Your goal
Scan the records for "computer". Show the matching lines.

Records supplied
= = = =

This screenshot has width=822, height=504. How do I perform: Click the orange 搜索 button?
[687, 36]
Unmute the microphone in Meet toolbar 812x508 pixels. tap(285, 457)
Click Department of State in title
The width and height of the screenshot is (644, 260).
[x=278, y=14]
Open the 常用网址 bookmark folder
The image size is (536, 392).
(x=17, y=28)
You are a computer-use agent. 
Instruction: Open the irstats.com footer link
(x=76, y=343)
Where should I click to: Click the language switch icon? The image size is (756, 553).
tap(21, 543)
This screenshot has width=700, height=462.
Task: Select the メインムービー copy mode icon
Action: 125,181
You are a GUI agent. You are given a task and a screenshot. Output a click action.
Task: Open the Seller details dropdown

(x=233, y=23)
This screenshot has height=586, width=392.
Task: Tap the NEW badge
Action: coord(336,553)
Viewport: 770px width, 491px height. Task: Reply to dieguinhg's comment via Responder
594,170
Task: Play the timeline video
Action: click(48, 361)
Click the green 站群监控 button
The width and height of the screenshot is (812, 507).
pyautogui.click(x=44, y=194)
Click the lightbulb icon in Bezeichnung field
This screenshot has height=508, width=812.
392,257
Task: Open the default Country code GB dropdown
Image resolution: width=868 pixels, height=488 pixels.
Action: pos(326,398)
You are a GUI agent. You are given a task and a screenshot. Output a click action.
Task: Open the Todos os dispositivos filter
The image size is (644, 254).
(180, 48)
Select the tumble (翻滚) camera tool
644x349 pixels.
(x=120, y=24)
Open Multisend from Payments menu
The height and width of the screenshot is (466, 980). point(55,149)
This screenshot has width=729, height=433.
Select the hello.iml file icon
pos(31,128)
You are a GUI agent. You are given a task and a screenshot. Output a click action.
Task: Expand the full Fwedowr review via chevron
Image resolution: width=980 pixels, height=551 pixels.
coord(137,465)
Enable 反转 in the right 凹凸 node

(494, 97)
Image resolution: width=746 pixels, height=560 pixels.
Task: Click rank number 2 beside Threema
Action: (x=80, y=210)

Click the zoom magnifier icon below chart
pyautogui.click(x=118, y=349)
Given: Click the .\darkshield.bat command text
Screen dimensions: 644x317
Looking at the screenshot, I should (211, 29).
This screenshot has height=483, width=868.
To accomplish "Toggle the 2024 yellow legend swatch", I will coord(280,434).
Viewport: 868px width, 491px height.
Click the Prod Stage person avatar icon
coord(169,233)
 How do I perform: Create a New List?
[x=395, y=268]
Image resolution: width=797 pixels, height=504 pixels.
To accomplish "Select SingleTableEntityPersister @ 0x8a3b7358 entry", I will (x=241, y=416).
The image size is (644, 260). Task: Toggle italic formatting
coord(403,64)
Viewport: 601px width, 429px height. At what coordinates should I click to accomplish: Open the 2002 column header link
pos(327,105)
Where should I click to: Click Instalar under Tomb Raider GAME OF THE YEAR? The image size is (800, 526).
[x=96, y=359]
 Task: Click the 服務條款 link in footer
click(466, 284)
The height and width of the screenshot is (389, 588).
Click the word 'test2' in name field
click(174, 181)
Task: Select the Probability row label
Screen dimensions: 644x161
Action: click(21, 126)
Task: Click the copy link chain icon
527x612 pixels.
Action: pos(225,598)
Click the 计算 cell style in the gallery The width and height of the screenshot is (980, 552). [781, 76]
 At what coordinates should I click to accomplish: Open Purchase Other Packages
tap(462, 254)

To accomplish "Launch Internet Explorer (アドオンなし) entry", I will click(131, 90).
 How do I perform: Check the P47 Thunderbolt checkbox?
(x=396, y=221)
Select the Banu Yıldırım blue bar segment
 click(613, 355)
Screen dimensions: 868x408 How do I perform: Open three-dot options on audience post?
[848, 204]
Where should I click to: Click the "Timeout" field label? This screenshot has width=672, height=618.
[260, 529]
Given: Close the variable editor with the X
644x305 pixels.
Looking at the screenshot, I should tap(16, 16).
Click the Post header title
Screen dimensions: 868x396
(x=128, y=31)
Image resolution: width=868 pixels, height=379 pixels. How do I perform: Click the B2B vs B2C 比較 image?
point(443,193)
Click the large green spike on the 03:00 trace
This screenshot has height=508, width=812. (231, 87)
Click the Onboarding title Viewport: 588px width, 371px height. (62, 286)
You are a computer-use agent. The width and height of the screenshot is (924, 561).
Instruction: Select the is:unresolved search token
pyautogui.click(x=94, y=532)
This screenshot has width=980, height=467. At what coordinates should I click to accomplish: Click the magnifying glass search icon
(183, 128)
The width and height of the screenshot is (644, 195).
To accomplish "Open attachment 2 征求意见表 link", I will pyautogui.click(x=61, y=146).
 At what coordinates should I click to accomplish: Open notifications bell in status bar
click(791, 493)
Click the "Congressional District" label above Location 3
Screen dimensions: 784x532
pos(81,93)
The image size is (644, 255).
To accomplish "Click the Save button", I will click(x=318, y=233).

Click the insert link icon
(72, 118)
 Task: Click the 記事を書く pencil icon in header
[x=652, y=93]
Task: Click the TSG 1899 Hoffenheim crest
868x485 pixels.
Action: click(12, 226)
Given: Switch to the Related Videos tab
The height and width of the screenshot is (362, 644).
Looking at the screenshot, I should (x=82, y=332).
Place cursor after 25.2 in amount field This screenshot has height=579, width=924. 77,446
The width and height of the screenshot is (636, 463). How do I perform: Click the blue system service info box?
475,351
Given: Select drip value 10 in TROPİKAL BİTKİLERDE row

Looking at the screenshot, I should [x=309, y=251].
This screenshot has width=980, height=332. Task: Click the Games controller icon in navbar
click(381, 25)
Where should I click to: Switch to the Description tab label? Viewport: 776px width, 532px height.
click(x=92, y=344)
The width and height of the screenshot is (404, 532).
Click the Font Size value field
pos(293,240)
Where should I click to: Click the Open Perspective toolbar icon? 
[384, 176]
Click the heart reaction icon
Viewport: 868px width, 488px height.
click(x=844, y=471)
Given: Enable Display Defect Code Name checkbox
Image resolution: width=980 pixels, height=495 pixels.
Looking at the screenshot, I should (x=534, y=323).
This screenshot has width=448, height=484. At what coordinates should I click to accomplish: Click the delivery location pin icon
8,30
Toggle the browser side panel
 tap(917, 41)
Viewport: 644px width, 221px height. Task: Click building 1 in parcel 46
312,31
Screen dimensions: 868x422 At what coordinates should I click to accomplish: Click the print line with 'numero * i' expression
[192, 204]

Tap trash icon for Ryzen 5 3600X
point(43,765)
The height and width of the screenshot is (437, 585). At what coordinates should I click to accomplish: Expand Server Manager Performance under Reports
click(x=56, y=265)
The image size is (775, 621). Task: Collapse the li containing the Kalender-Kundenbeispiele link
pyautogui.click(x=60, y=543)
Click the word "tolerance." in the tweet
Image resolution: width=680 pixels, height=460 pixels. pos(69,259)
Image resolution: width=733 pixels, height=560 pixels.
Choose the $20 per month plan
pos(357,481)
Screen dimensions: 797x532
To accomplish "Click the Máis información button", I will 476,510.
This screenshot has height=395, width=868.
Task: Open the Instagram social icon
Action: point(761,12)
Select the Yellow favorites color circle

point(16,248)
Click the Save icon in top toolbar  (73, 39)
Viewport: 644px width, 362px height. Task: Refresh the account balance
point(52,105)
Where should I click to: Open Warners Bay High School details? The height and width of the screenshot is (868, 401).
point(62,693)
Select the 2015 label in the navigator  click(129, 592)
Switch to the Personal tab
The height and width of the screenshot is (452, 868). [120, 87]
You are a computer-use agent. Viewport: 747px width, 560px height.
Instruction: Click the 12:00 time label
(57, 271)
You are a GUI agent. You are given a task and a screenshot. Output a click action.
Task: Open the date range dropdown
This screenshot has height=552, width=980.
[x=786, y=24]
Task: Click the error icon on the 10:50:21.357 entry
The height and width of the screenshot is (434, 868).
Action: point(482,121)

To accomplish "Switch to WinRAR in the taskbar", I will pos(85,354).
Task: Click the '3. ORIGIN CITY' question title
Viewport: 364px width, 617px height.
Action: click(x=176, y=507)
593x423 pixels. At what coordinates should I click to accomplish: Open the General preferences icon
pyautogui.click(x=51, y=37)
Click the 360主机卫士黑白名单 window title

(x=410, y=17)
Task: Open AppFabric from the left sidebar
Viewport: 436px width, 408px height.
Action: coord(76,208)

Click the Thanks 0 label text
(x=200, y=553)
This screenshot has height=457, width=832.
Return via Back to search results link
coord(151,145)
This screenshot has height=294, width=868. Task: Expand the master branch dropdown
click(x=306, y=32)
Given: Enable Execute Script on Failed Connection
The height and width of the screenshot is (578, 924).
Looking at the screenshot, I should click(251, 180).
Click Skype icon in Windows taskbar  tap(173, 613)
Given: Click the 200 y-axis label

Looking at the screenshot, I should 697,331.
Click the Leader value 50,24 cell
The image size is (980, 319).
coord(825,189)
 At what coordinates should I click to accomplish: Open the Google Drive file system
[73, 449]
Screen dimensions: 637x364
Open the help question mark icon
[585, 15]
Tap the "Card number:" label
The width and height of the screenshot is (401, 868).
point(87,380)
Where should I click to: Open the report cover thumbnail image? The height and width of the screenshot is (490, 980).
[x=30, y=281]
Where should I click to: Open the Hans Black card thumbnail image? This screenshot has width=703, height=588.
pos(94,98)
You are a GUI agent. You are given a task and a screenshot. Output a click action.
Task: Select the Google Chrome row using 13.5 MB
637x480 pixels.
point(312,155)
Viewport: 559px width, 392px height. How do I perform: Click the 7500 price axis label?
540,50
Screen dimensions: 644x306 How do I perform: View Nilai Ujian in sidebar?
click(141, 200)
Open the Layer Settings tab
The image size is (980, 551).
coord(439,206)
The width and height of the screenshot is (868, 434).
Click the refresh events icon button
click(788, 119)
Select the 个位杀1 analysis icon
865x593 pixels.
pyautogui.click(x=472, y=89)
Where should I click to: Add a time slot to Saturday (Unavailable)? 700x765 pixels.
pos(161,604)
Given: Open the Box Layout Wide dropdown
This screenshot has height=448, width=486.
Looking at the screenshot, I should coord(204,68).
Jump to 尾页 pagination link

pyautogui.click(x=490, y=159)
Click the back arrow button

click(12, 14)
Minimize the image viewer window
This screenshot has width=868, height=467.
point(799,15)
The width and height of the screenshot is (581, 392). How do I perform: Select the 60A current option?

= = = =

Exercise output
You are a computer-use agent. 
You are a computer-use agent. The width and height of the screenshot is (924, 561).
You are a computer-use agent. Viewport: 747px width, 560px height.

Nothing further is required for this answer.